# Last night I lost one of my true hunting buds



## GooseBuster3 (Mar 1, 2002)

Last night my one of my hunting buddys Ive hunted with since i was a young'n drowned last night on the RedRiver in North Fargo. He was ice snowmobeling when his sled went through the ice. 
I just wanted to post this and say GUYS BE CAREFULL this year you have no idea what the ice is like, this weather mad the ice difficult to predict.
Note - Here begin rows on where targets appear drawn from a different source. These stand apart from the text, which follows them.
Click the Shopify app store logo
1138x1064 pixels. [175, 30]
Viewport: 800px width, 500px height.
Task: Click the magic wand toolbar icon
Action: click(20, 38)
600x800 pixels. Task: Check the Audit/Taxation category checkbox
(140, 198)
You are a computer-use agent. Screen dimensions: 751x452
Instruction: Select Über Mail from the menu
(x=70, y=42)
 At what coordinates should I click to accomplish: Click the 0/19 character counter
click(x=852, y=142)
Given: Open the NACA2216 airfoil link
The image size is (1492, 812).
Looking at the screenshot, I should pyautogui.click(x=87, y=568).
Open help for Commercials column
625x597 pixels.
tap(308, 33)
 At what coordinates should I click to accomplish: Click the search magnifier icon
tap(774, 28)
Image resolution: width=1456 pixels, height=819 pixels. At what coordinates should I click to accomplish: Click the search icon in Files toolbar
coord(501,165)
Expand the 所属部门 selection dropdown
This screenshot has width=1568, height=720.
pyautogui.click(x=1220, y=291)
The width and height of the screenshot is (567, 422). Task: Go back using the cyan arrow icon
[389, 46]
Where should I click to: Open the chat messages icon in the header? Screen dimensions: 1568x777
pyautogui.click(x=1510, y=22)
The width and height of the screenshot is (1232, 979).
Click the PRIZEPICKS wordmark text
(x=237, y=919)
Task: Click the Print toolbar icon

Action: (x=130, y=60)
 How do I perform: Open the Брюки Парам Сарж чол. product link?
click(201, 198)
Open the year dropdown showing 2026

Tyler this Next hunting season goes out to you Buddy, You will always be remebered.


----------



## MRN (Apr 1, 2002)

Sorry to hear about it - saw a little on the news last night. 
An awful tragedy.

M.


----------



## Matt Jones (Mar 6, 2002)

Sorry to hear that man, truly a huge loss. You just can't trust the ice anywhere this year.


----------



## Fetch (Mar 1, 2002)

Thats Horrible - sorry to hear it - It's not worth that - to bad it takes something like that to teach many a lesson.


----------



## djleye (Nov 14, 2002)

A terrible tragedy Goosebuster, sorry for your loss.


----------



## gandergrinder (Mar 10, 2002)

Man I'm sorry to hear that.


----------



## nodakoutdoors.com (Feb 27, 2002)

Losing friends is never easy. I feel for your loss.


----------



## Qwack (May 25, 2002)

Very tragic. What a terrible loss. My thoughts and prayers go out to you and the victim's family.


----------